Mais il n’est pas non plus possible d’ignorer que le reflux de ce mouvement est amorcé et que le vent souffle aujourd’hui dans l’autre direction, avec la reprise en main de la direction des Eglises par les prélats conservateurs d’une part, la floraison des « sectes » dont le succès ne peut être rapporté exclusivement à leur soutien par la CIA (qui est un fait) d’autre part. Ce reflux est-il l’indicateur des limites de ce modèle de légitimation des luttes ? Le recours au religieux implique-t-il nécessairement le rétablissement de la religion dans sa fonction « d’opium du peuple » ? Cette question fort complexe mériterait davantage de débats.

La théologie de la libération paraît strictement limitée au monde catholique des périphéries (Amérique latine et Philippines).

Dans le monde musulman son équivalent (Mahmoud Taha) a été assassiné dans l’œuf avec la complicité de tous les pouvoirs.
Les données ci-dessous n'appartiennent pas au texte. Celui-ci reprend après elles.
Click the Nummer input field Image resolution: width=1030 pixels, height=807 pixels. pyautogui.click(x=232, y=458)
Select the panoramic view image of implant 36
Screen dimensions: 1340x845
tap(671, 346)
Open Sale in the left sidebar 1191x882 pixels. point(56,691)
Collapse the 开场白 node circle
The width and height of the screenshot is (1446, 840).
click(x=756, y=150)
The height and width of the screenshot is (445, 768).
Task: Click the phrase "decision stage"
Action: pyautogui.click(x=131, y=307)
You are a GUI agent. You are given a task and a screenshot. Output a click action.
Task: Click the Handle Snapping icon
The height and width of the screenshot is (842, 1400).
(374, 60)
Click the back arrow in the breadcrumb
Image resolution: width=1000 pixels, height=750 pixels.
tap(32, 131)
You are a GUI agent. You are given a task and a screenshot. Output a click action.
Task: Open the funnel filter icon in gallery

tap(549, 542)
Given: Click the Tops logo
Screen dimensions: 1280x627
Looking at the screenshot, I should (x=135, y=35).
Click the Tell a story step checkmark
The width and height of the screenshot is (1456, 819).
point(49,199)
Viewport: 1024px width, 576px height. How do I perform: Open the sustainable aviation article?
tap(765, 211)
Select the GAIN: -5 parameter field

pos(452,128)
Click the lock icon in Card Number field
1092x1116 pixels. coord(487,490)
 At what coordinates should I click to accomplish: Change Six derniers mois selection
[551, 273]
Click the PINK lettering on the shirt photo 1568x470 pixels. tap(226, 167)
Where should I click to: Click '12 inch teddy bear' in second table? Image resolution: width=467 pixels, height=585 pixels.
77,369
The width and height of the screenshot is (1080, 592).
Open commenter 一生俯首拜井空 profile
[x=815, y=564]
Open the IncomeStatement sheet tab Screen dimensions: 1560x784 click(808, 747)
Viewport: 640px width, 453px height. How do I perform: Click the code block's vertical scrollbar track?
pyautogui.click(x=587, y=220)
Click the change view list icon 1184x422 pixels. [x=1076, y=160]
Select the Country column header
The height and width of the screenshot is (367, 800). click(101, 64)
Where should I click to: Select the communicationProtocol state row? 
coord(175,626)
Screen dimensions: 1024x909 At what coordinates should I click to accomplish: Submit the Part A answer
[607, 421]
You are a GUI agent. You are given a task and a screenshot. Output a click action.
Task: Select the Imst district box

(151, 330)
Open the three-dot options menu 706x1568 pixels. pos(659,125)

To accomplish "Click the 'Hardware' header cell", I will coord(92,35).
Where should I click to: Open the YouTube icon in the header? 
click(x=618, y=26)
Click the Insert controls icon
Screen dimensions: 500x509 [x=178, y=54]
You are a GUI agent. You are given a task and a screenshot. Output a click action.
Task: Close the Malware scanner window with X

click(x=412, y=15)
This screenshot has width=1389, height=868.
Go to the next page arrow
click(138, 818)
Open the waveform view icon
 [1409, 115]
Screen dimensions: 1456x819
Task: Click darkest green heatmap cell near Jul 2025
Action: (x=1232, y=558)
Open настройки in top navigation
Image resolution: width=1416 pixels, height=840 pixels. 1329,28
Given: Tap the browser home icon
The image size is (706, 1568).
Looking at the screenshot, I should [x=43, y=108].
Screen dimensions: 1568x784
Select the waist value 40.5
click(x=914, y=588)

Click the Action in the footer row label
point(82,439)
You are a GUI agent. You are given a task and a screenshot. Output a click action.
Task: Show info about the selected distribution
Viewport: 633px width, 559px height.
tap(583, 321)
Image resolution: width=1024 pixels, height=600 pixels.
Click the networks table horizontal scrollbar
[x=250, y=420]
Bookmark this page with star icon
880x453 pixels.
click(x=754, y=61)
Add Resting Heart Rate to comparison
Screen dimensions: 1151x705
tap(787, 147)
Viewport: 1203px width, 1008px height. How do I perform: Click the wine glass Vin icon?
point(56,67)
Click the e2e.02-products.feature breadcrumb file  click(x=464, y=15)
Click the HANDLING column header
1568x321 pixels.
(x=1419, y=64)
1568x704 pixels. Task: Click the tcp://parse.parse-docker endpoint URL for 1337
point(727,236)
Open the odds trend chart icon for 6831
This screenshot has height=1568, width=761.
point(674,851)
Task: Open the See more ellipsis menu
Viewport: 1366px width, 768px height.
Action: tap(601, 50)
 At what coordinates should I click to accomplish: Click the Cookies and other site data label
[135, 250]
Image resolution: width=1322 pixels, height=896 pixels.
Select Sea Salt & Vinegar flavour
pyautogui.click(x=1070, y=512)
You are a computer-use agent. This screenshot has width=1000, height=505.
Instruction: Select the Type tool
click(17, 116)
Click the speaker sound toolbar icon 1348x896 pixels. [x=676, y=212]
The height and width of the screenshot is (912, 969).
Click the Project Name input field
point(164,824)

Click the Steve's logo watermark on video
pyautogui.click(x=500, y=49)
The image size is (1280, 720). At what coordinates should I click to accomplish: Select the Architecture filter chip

Dans certains pays de la région un renouveau des luttes populaires est déjà visible. On constate que ces mouvements s’écartent de l’Islam politique – qui les dénonce – et, sans adhérer à une « weltanschaung » laïque, voire marxiste, ne font pas référence à l’argument religieux. Les pouvoirs en place, avec le soutien actif de Washington, s’emploient à dresser en contrepoint d’autres « mouvements », dévoyés sur des cibles faciles (les minorités chrétiennes), fanatisés par l’Islam politique.

En Chine les mouvements d’apparence inspirés par la religion (le bouddhisme du Dalai Lama, les « sectes » qui font une réapparition remarquée) se situent tous sur les terrains d’une critique de droite du régime, « pro capitaliste ». Ils sont en cela semblables à ceux des « dissidents » dont on met en exergue la répression par le pouvoir. Par contre d’autres mouvements de lutte, de bien plus grande ampleur, se déploient en Chine sur les terrains des défis sociaux concrets réels (emplois, salaires, logement, écoles, santé, prix de vente des productions agricoles etc.) Ces mouvements se situent dans la tradition politique du communisme et vont même jusqu’à se qualifier de « maoïstes ».

Les théologies de la libération, chrétiennes ou autres possibles, font donc appel à un concept de spiritualité qui n’est pas celui qui fait ici l’objet de notre critique. Pour moi les choses sont claires sur ce sujet. Houtart et Dierckssens par exemple emploient ce terme dans un sens qui intègre ce lui d’émancipation, auquel je me limite, parce que je suis agnostique. Mais un croyant ne se heurte à aucune difficulté pour intégrer les deux concepts. Il faut le dire. Mais il faut dire aussi que le même mot de spiritualité est utilisé par d’autres pour évacuer la question de l’émancipation. Et ils sont nombreux, ces parfaits réactionnaires qui, croyants sincères ou manipulateurs (il y a les deux), entendent ne rien remettre en question de l’exploitation du travail et de l’oppression des peuples en cours. Le Pape des Catholiques, les fondamentalistes des Tea parties, Cheikh el Azhar, le Dalai Lama, les défenseurs de la légitimité des castes au nom de l’hindouisme sacré, ne sont pas des « spiritualistes » comme il leur plait de se présenter, mais des propagandistes au service des exploiteurs.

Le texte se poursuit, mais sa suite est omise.